### Task to carry out
Word for word, return the lines from the top of the listing to the line containing "Task: Go to the default home extent", both ends included, and no others.

********

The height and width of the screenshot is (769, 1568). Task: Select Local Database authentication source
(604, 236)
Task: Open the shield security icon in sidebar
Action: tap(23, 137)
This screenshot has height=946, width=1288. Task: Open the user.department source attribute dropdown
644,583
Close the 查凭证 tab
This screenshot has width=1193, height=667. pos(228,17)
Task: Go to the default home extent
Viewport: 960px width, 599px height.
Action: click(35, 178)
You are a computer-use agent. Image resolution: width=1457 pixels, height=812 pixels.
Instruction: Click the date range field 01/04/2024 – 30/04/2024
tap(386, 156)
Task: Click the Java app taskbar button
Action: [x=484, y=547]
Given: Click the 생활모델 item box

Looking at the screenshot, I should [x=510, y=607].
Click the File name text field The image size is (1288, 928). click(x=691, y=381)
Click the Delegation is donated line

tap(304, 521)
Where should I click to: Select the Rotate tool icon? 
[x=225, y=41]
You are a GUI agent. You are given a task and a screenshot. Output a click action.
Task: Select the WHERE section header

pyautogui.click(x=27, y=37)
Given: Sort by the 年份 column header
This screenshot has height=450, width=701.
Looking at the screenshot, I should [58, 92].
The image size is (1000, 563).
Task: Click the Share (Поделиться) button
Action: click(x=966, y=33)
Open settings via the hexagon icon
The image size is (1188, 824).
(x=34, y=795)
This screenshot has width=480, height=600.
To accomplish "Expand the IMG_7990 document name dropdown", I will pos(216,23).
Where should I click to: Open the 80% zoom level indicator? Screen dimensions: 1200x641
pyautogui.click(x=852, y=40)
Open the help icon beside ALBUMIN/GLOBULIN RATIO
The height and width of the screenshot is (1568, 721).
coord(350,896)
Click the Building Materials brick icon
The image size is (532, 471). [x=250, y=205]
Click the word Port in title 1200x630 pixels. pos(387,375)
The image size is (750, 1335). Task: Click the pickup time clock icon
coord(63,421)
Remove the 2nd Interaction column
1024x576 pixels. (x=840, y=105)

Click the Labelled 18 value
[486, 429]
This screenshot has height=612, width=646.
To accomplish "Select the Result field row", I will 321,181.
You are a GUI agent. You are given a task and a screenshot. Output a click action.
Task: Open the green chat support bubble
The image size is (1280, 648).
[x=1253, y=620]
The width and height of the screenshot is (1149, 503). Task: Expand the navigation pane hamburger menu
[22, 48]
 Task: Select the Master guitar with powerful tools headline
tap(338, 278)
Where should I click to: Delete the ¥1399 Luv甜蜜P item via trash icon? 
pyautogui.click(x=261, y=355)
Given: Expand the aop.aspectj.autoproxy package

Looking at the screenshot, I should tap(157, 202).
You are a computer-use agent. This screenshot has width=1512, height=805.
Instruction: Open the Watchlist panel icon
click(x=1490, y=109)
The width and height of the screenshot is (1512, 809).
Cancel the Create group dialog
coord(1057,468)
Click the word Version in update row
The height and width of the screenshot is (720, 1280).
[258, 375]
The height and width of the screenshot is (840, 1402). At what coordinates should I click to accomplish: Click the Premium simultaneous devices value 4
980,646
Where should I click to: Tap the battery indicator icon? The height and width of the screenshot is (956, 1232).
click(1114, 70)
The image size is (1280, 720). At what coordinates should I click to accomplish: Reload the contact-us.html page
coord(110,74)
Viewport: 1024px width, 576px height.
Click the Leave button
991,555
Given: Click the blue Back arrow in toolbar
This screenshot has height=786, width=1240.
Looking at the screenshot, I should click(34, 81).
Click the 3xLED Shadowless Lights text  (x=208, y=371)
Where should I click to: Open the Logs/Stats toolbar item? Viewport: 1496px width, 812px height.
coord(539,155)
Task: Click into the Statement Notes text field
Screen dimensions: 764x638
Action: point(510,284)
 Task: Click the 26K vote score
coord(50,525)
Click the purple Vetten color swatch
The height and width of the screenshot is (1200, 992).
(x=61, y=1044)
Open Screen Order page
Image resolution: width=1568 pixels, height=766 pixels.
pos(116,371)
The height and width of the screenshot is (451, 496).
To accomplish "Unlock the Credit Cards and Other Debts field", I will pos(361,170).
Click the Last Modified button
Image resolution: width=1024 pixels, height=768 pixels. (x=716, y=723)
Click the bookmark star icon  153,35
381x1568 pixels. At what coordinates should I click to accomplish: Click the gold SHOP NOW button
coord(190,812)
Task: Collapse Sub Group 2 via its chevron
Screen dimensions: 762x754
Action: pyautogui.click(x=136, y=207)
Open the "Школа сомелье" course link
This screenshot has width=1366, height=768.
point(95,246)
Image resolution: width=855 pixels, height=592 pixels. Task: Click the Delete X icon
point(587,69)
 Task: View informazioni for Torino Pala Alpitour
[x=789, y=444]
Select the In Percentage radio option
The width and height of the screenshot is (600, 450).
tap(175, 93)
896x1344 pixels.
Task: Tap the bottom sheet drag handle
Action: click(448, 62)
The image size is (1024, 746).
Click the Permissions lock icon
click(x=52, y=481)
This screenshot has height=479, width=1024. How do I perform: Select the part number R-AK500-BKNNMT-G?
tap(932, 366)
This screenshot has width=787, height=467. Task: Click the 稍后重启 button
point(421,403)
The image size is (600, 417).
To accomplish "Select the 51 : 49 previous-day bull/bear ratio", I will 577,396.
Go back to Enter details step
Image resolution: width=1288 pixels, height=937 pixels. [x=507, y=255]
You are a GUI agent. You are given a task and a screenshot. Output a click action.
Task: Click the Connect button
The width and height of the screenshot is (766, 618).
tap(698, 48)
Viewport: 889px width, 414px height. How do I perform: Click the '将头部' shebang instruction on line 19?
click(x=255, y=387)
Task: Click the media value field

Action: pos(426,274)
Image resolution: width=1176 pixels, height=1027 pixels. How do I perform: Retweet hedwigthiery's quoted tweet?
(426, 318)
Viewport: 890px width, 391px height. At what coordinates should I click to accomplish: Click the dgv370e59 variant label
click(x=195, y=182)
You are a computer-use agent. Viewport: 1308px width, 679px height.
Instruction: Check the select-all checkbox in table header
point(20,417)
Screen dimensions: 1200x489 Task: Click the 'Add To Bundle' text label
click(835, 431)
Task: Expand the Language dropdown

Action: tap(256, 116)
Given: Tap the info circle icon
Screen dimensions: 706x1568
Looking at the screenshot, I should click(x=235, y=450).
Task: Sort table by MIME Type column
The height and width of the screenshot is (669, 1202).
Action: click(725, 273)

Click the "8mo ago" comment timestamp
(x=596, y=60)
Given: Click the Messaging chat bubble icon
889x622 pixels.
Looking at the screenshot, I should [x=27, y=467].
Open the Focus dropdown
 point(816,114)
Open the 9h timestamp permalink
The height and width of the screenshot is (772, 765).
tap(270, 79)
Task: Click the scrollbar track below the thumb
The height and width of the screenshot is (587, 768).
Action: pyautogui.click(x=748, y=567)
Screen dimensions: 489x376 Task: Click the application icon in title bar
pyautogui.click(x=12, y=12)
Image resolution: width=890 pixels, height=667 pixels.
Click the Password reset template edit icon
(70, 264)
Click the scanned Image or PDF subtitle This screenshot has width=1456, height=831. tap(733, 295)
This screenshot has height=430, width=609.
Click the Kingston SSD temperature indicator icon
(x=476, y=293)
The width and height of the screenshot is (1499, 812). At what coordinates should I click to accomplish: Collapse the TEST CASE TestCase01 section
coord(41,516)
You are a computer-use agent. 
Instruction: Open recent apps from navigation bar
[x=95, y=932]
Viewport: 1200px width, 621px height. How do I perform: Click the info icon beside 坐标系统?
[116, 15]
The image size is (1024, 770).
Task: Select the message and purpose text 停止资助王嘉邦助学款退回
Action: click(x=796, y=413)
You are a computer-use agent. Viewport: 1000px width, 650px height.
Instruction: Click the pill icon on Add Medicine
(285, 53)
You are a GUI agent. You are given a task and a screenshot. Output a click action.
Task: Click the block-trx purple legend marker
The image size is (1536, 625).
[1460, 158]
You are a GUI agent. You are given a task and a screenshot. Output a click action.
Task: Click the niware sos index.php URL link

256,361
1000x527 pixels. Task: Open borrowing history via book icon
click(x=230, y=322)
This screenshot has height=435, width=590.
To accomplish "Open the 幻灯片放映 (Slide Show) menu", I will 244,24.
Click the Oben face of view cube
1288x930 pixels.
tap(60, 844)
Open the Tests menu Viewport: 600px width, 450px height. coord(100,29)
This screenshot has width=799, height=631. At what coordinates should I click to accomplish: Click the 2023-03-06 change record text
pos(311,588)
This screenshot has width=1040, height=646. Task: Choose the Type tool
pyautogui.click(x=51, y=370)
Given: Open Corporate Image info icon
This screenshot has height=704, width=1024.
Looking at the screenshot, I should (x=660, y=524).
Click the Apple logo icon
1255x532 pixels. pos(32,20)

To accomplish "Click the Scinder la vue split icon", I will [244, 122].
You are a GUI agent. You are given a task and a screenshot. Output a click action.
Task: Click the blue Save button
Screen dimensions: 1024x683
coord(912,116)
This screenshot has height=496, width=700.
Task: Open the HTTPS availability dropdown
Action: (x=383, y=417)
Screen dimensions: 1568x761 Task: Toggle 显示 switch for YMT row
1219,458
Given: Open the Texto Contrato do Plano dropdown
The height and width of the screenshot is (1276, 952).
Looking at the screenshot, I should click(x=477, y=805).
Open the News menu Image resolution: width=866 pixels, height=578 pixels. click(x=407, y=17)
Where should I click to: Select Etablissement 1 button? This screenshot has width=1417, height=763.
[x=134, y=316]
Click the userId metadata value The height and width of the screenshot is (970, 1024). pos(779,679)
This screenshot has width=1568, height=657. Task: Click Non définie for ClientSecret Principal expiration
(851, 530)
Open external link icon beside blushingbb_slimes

********

### Your solution
The height and width of the screenshot is (769, 1568). Task: Select Local Database authentication source
(604, 236)
Task: Open the shield security icon in sidebar
Action: tap(23, 137)
This screenshot has height=946, width=1288. Task: Open the user.department source attribute dropdown
644,583
Close the 查凭证 tab
This screenshot has width=1193, height=667. pos(228,17)
Task: Go to the default home extent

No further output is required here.